• Text excerpt
# Java vs ASP vs PHP?



## hydroplant

I have a question about web development. I'm taking my second semester web development course which focuses on Dreamweaver for the most part. My question is what to study next - Java, ASP, or PHP. I just want to know which one is the most practical.


----------



## Ninjaboi

It would really depend on what your planning on accomplishing. What are you planning to do? A little information and I can try to recommend the best for you. They are all great for server-side tasks, so that hints as to what your wanting to do.


----------



## hydroplant

Ninjaboi said:


> It would really depend on what your planning on accomplishing. What are you planning to do? A little information and I can try to recommend the best for you. They are all great for server-side tasks, so that hints as to what your wanting to do.


Don't know exactly. I do want to build a site where people can create username+password accounts and upload photos.


----------



## vcjr

well PHP is the most used for what i know. If i'm wrong correct me.  
Java: Easily Scaled easily ported to other systems Performance???

ASP is used widely. 
*Advantages of ASP are:* 

* Script Language-independent: ASP allows to use VBScript, Jscript or Perl ("perlscript") and have it executed on the server without having to learn another scripting language. 
* Utilize COM components from your web server - reuse any functionality built using COM components for your company's software product can on your website through ASP pages. ASP is the connection between the conventional software and the web site. 
* ODBC links to any data source 
* No compilation (saves time, but also a disadvantage) 
* You can use server-side Active components (DLLS). 


*Disadvantages of ASP: * 

* Only on Windows NT / IIS 
* SLOW! Comparable ASP code even on a dual-processor 600 MHz Pentium III server will execute significantly slower than a php solution on a 133 MHz single processor machine. 
* No compilation - but compilers do find errors. Debugging is trial-and-error 




php was developed by a guy named Phil to improve his homepage. Thus the name php 'Phil's HomePage'). php originally based on perl, I believe. Most of php's syntax is borrowed from C, although there are elements borrowed from Perl, C++ and Java as well. 

*Advantages of php: * 

* easy connection to databases, connectivity to most databases including mysql, Oracle, Sybase and ODBC 
* open-source, cross-platform 
* close to the (Unix) operating system, most php functions are thin wrappers to familiar functions - if you are a C programmer, that is. 
* php is available as an Apache module (besides as a CGI binary) - the tight integration makes it execute faster than ASP scripting. 


Now perl - that's the language that I use for my personal sites, such as delphifaq.com and preview.org. 
*Advantages of perl* 

* Freely available for all platforms 
* Can be compiled into a C executable and then it is the fastest language in this article 
* Has been around longer than the competition - therefore hundreds of powerful packages have been developed and are available for free. (Not all of these packages are web-related.) 
* Very high level of functionality can save hundreds of lines of code - example "the ` operator": 
$listing = `dir`; 
This statement executes the dir command ("show directory") on your computer and reads the result into a string identifier $listing. To do this in Java, you need many lines of code.

• Recorded information
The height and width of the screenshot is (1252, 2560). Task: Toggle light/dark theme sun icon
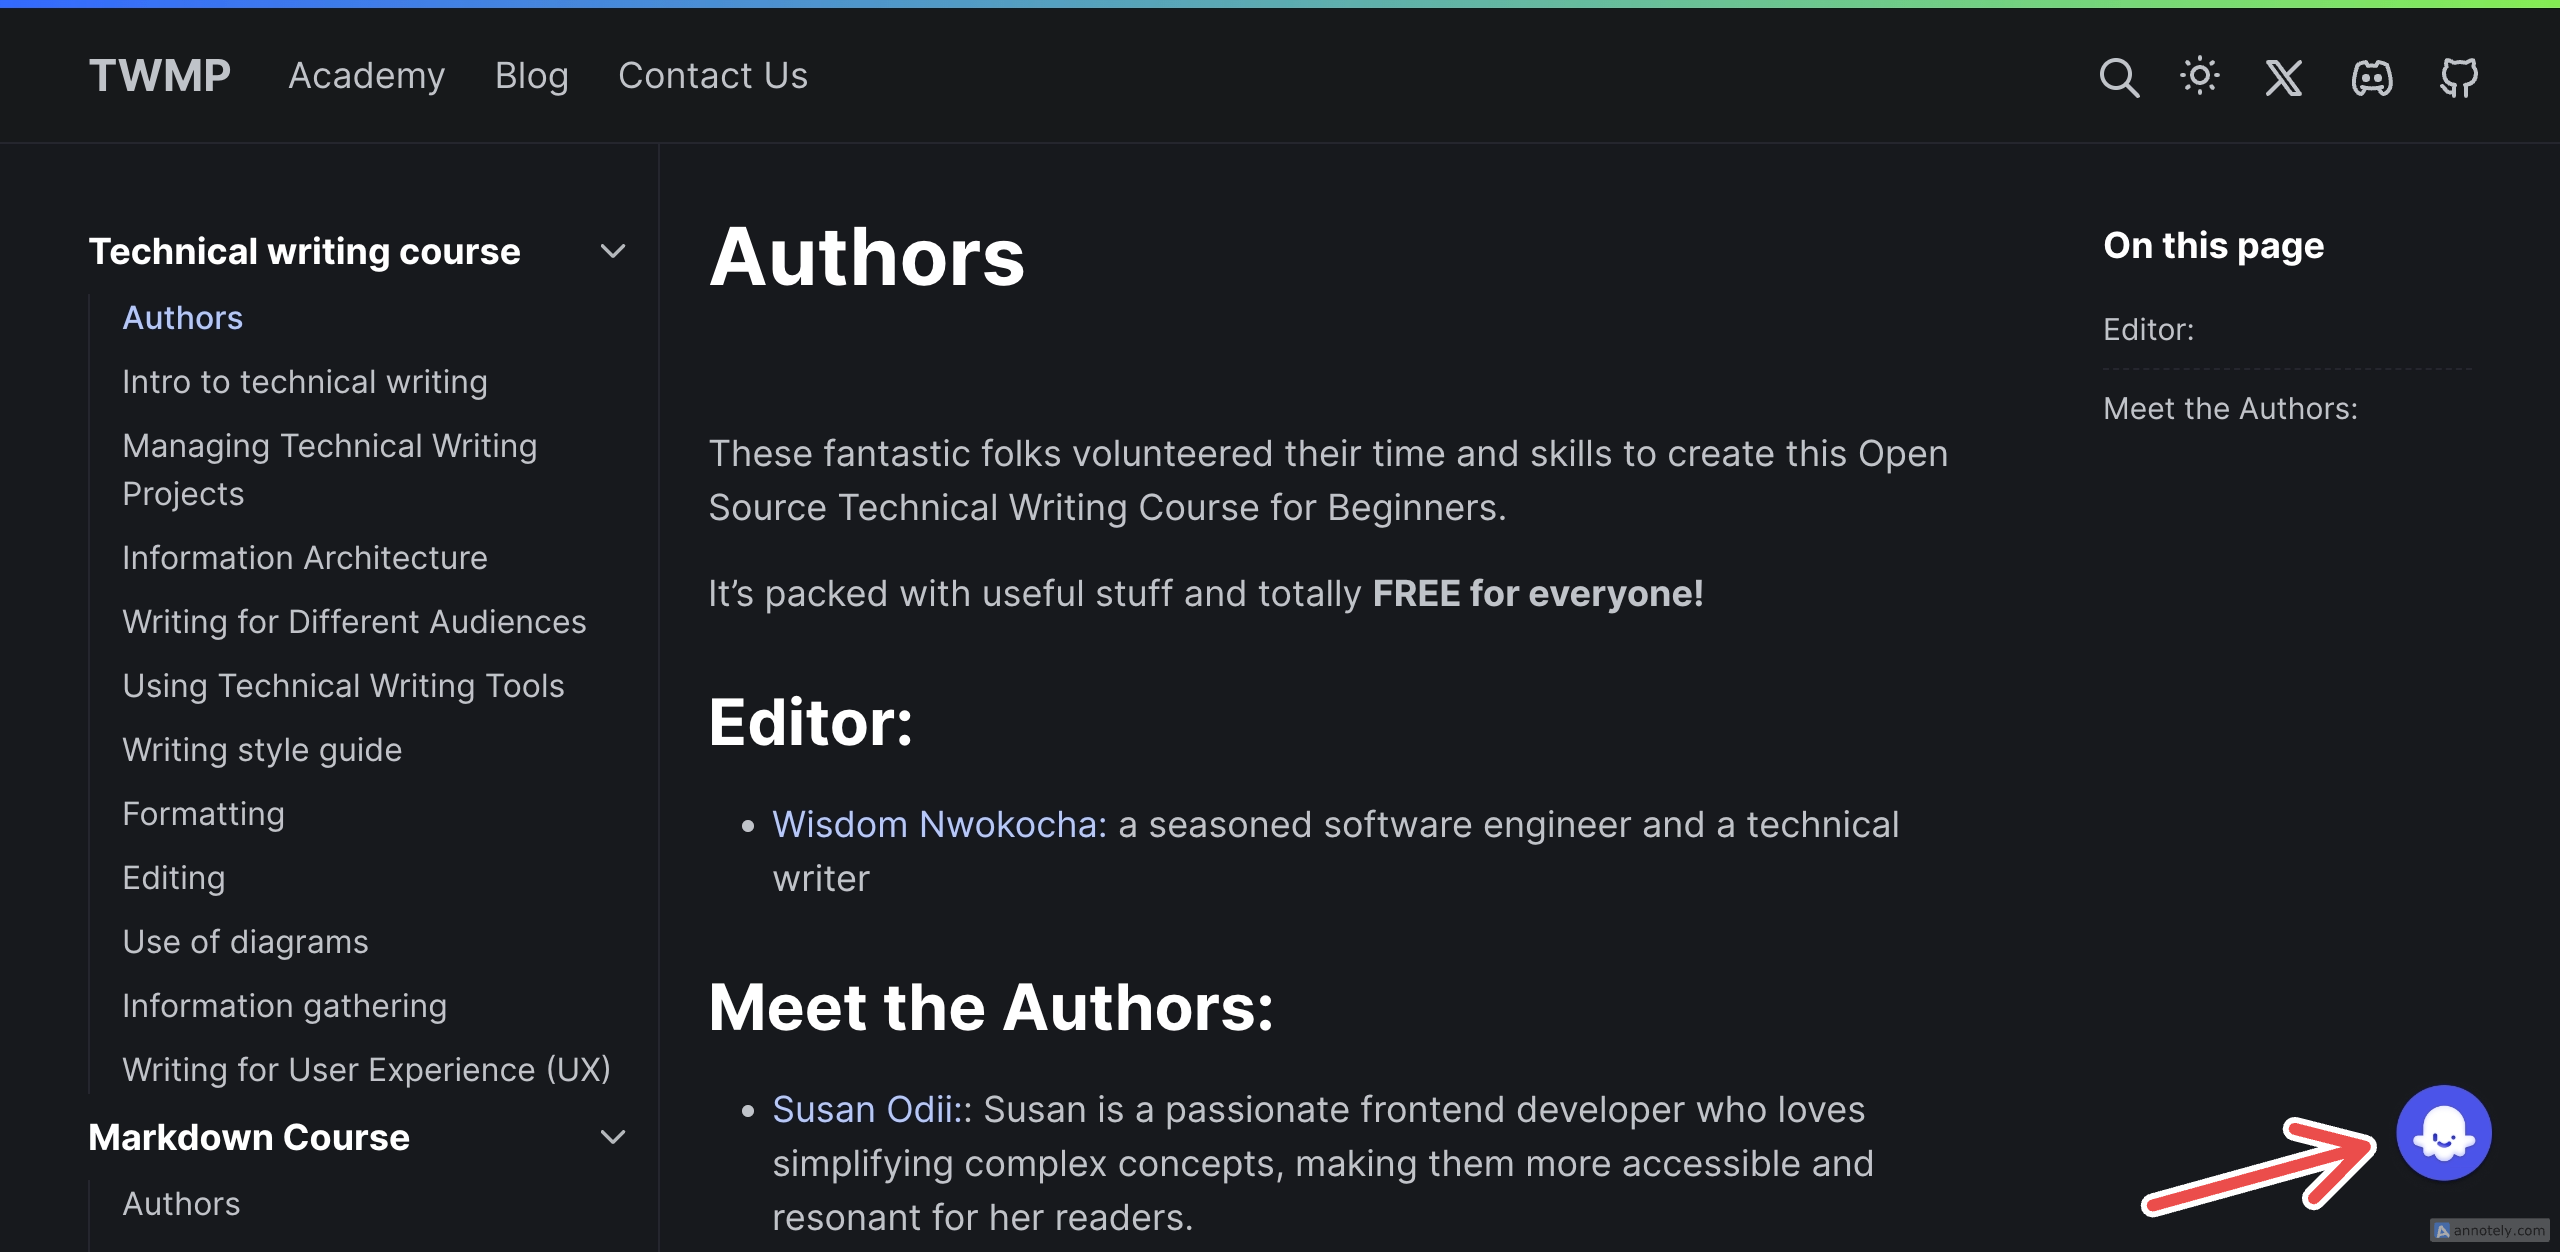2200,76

• Given task 1
In the Java, ASP and PHP forum thread, condense the paragraph beginning "I have a question about web development" into a single sentence that keeps its main facts.
• Given task 2
Reproduce the forum thread from "php was developed" up to and including "Java as well.".
• Given task 3
Resume the forum thread comparing Java, ASP and PHP where it stops, and keep writing from its last sentence.

• Exercise response 1
A student in a second-semester web development course centered mostly on Dreamweaver asks which of Java, ASP, or PHP is the most practical to study next.

• Exercise response 2
php was developed by a guy named Phil to improve his homepage. Thus the name php 'Phil's HomePage'). php originally based on perl, I believe. Most of php's syntax is borrowed from C, although there are elements borrowed from Perl, C++ and Java as well.

• Exercise response 3
*Disadvantages of perl* 

* Very forgiving language - not an "industrial strength language" (as Java is) 
* perl code is possibly hard to maintain later 
* perl often allows several ways to write something and it can be difficult to read someone else's code. "Advanced perl" syntax can be cryptic and unreadable to the beginner. 



At work, I develop mostly with Java (and some perl for throw-away tools). Java can be used both server and client-side. I will concentrate on server-side execution here. 

*Advantages of Java are:* 

* Portable (cross-platform) without recompiling 
* Truly object oriented from ground up - no artificial "object oriented extensions" as in perl 
* Very suitable for advanced development techniques as distributed computing or multithreading 
* Java is a "real" language with type checking etc, highly secure and reliable 
* Can be used both for web development as for 'regular' applications. It is a nice thing to use one language for many or even all tasks. 
* Fast, if you use the right Java environment 


*Disadvantages of Java:* 

* May be a 'too-big' solution for some small sites 



*Conclusion & Recommendation* 

Java is the only language (in this article) that is suitable for large-scale development. I cannot recommend the other 3 languages discussed here for large programs or real time environments but especially perl is good for prototyping, little tools or web development. (Yes, that seems to contradict itself, web sites *can* be large projects). 

If you work in an environment that is tied to Microsoft already then you can take advantage of ASP because it lets you (maybe) reuse existing code from your applications. In this case, you will not really look into getting your web site hosted, but run your own web server on Windows NT. 


If you start fresh or work in a Unix environment and just want to develop a web site, then I would recommend php for smaller projects. Most of the cheap web hosting companies will offer an environment of Apache, php, perl, mysql for under $20 a month. They usually are very good at fine-tuning their machines.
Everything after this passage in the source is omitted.